------ Given data

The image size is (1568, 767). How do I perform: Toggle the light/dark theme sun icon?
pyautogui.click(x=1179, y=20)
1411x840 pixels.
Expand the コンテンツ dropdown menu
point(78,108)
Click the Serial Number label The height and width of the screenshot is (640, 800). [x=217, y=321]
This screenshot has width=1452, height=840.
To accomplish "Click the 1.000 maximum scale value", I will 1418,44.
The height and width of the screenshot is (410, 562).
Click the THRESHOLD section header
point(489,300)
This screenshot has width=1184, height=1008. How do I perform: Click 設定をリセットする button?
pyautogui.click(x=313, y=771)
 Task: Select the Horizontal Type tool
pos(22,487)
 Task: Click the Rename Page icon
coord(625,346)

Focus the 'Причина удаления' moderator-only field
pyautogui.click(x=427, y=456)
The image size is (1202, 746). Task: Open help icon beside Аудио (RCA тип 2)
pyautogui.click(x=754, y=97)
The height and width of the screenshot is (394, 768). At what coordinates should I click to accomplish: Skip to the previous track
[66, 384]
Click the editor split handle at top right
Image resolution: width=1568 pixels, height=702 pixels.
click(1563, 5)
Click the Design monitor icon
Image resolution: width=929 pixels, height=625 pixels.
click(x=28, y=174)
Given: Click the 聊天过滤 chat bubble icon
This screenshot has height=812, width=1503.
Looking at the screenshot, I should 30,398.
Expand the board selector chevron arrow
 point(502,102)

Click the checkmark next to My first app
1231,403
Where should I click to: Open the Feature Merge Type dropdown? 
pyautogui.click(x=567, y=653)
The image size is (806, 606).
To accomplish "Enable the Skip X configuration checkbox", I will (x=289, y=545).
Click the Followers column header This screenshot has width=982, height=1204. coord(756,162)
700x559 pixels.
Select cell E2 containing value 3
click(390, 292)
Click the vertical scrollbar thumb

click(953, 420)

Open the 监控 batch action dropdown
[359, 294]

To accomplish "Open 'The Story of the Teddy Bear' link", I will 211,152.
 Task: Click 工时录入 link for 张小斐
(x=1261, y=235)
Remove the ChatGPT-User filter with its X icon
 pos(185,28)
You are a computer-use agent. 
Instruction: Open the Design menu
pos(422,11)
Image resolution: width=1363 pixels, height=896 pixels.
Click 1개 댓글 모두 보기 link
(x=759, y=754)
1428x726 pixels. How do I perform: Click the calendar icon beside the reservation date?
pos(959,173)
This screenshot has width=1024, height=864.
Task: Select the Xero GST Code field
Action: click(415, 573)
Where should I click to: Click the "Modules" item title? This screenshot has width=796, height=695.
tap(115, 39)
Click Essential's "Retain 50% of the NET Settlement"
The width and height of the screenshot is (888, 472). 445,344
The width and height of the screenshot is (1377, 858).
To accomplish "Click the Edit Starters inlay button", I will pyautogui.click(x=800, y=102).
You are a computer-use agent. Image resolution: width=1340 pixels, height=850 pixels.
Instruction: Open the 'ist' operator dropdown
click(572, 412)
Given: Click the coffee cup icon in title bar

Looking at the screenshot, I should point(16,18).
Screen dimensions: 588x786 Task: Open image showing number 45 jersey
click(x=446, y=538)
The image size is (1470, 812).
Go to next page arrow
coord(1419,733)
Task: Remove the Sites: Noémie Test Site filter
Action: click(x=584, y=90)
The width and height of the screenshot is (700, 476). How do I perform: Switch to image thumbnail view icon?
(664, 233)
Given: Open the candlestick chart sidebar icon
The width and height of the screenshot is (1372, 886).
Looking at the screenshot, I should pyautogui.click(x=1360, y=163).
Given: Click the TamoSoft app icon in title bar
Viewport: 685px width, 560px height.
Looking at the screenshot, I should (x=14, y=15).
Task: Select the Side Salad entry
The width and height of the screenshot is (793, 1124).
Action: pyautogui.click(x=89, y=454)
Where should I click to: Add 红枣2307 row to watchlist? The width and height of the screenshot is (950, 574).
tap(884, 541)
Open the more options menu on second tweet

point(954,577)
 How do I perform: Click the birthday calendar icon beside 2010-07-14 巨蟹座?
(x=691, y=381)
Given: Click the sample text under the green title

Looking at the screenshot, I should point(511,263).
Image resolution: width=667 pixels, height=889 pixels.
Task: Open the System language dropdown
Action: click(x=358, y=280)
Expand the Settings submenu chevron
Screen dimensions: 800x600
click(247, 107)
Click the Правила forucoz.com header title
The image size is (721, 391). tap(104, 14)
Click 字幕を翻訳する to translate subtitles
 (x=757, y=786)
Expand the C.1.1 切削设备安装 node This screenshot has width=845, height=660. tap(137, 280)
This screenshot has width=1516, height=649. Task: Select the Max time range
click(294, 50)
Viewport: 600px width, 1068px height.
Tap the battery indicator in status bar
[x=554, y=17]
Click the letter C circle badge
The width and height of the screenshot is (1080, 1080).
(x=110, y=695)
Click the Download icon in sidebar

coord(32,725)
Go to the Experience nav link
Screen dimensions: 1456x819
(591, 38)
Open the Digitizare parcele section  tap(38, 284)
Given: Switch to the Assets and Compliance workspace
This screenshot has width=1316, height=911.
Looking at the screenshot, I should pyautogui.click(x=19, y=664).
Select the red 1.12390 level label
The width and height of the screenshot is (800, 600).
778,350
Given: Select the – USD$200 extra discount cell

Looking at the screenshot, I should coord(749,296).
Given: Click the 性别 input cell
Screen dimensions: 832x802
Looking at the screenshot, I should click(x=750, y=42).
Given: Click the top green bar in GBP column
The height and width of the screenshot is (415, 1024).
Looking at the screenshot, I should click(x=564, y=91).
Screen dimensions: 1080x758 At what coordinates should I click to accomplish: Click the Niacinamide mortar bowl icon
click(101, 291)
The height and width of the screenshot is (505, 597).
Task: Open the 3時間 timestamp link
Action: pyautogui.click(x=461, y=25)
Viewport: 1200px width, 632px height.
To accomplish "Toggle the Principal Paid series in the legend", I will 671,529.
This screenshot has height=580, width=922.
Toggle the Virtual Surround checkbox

------------

What to work on:
Take every entry from the line containing "The image size is (1202, 746)." down to the line containing "(x=759, y=754)", swap "dropdown" for "drop-down menu" wherever it occurs, and write those lines out again with nothing else altered.

Output below:
The image size is (1202, 746). Task: Open help icon beside Аудио (RCA тип 2)
pyautogui.click(x=754, y=97)
The height and width of the screenshot is (394, 768). At what coordinates should I click to accomplish: Skip to the previous track
[66, 384]
Click the editor split handle at top right
Image resolution: width=1568 pixels, height=702 pixels.
click(1563, 5)
Click the Design monitor icon
Image resolution: width=929 pixels, height=625 pixels.
click(x=28, y=174)
Given: Click the 聊天过滤 chat bubble icon
This screenshot has height=812, width=1503.
Looking at the screenshot, I should 30,398.
Expand the board selector chevron arrow
 point(502,102)

Click the checkmark next to My first app
1231,403
Where should I click to: Open the Feature Merge Type drop-down menu? 
pyautogui.click(x=567, y=653)
The image size is (806, 606).
To accomplish "Enable the Skip X configuration checkbox", I will (x=289, y=545).
Click the Followers column header This screenshot has width=982, height=1204. coord(756,162)
700x559 pixels.
Select cell E2 containing value 3
click(390, 292)
Click the vertical scrollbar thumb

click(953, 420)

Open the 监控 batch action drop-down menu
[359, 294]

To accomplish "Open 'The Story of the Teddy Bear' link", I will 211,152.
 Task: Click 工时录入 link for 张小斐
(x=1261, y=235)
Remove the ChatGPT-User filter with its X icon
 pos(185,28)
You are a computer-use agent. 
Instruction: Open the Design menu
pos(422,11)
Image resolution: width=1363 pixels, height=896 pixels.
Click 1개 댓글 모두 보기 link
(x=759, y=754)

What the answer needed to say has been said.